Problem description:
Can you repeat, word for word, the part of the entries below that opens with the line containing "You are a GUI" and closes with the line containing "Task: Click on"?

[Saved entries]
------------------------

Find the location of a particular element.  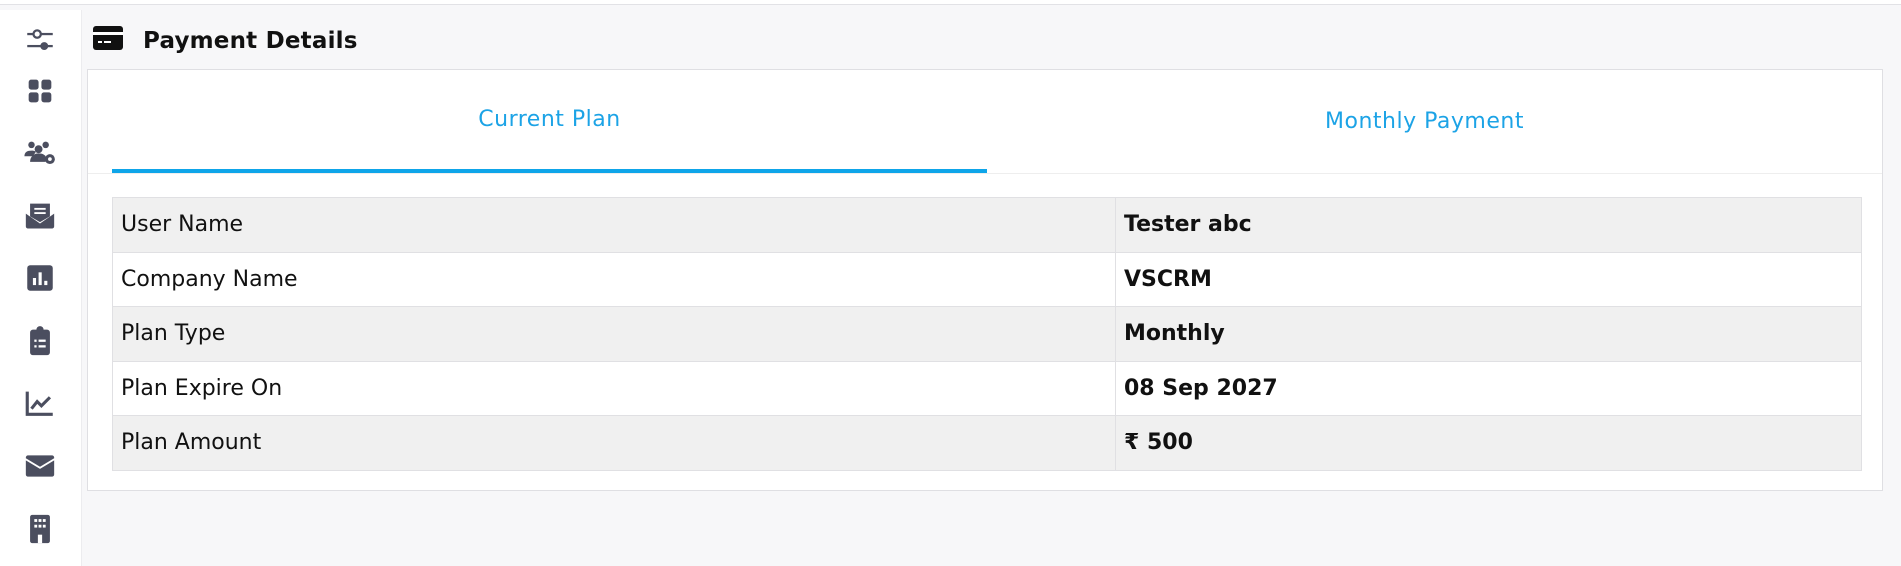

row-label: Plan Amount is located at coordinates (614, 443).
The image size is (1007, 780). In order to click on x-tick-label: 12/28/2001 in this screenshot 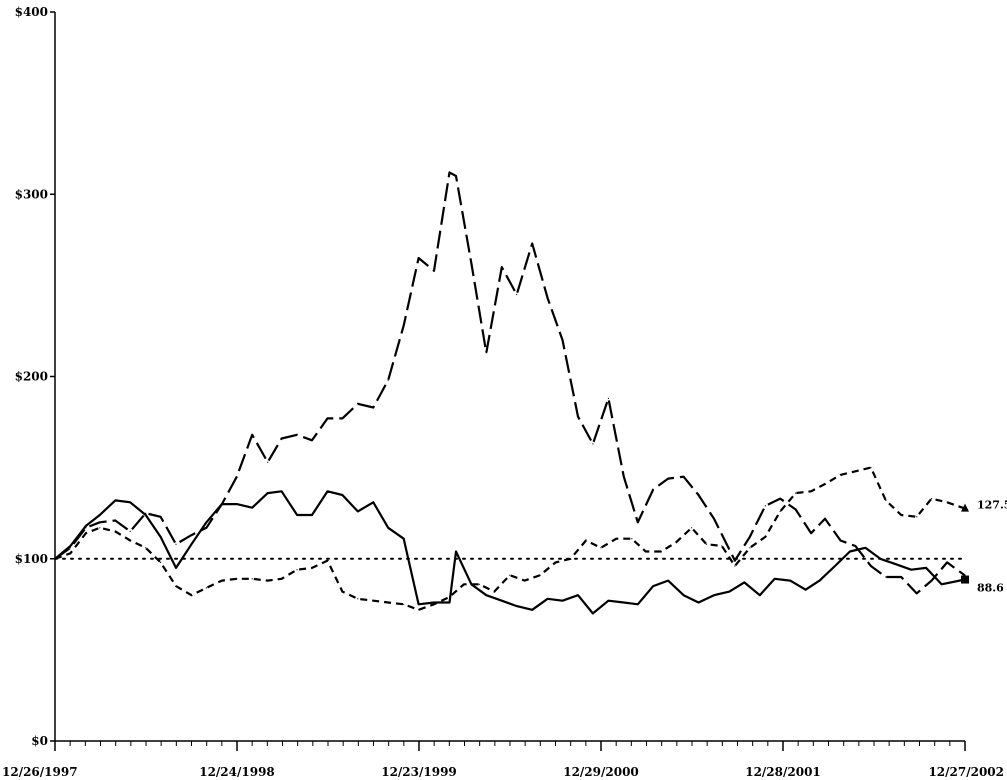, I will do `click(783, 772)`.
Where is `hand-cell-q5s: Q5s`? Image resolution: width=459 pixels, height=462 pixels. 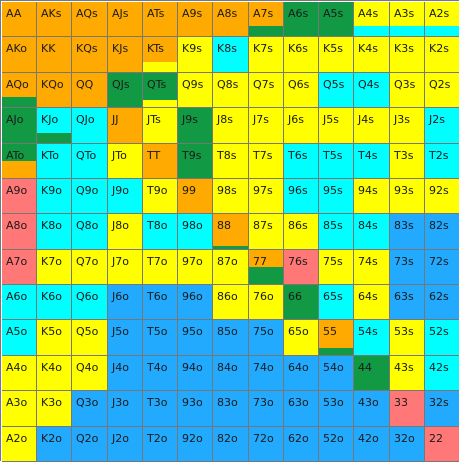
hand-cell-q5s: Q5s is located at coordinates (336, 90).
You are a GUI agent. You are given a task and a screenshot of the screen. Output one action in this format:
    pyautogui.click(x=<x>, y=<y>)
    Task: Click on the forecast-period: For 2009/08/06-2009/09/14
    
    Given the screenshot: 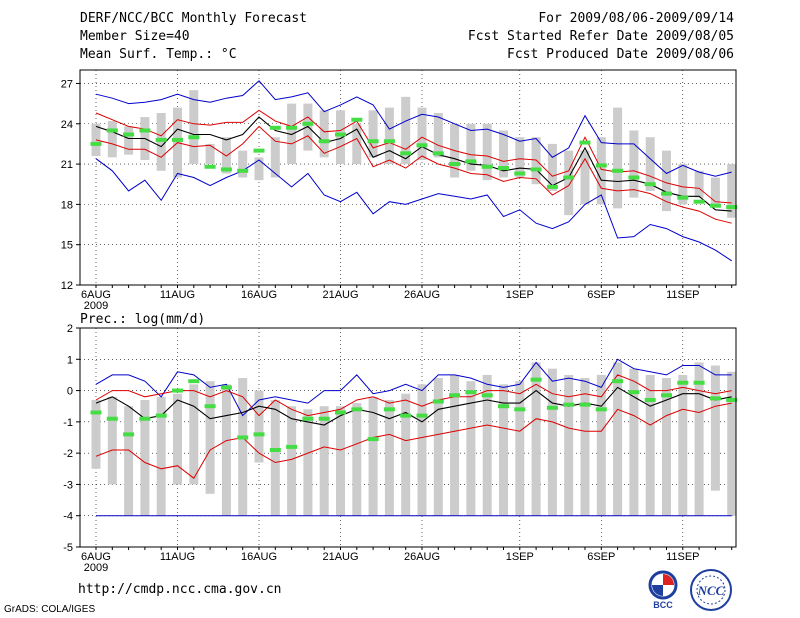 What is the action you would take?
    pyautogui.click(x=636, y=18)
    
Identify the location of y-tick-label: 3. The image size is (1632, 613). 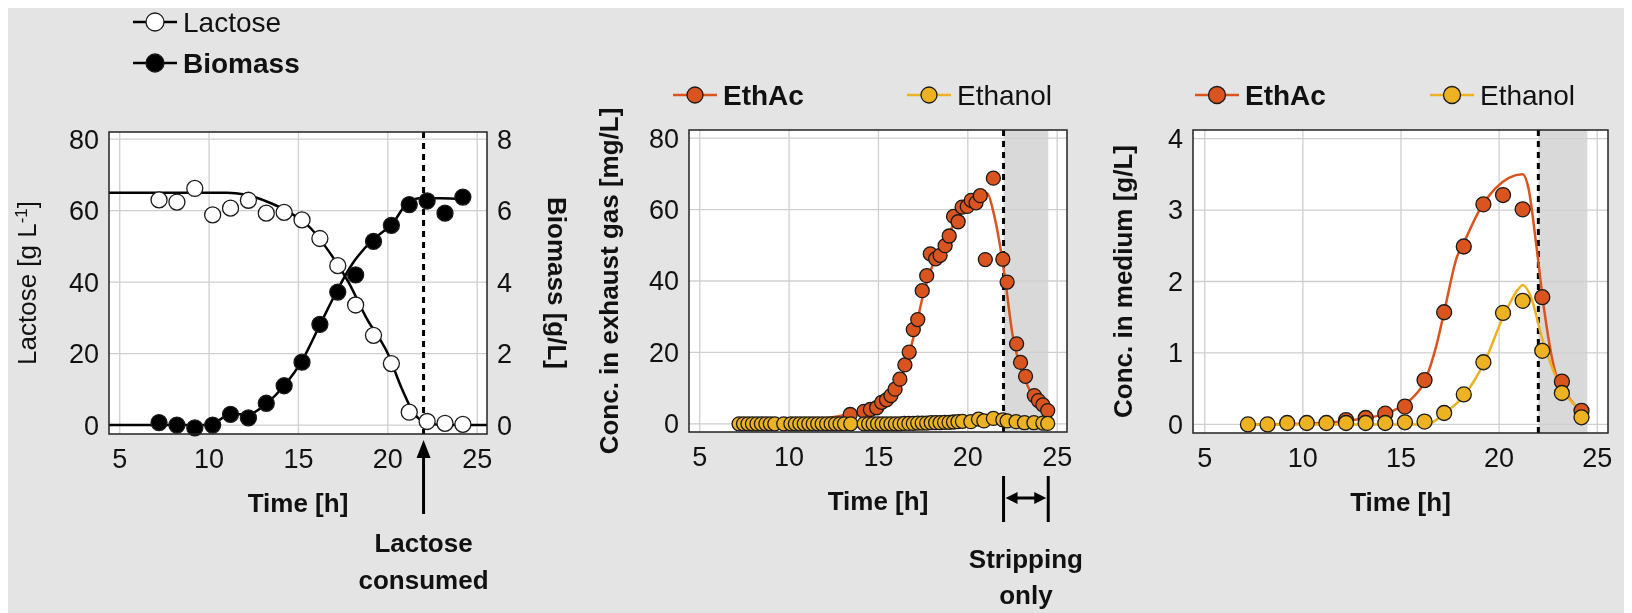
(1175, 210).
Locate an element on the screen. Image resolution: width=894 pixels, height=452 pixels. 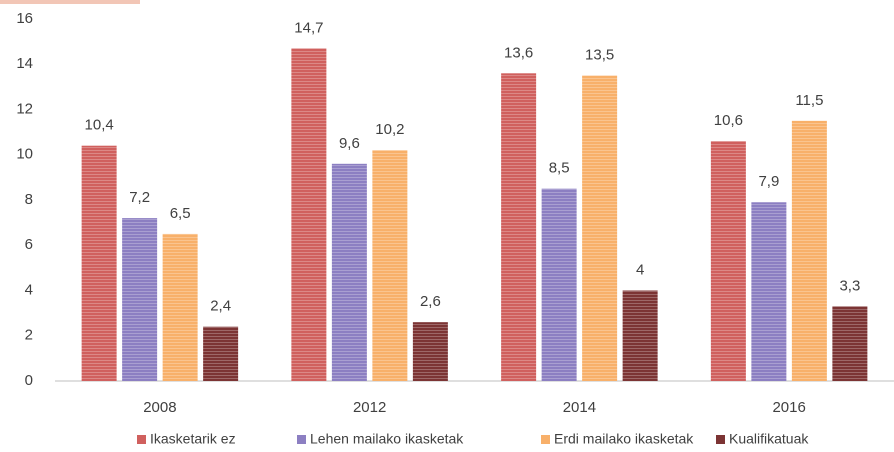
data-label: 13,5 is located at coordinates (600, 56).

------------------------

Exercise output:
You are a GUI agent. You are given a task and a screenshot of the screen. Output one action in this format:
    pyautogui.click(x=<x>, y=<y>)
    Task: Click on the forecast-period: For 2009/08/06-2009/09/14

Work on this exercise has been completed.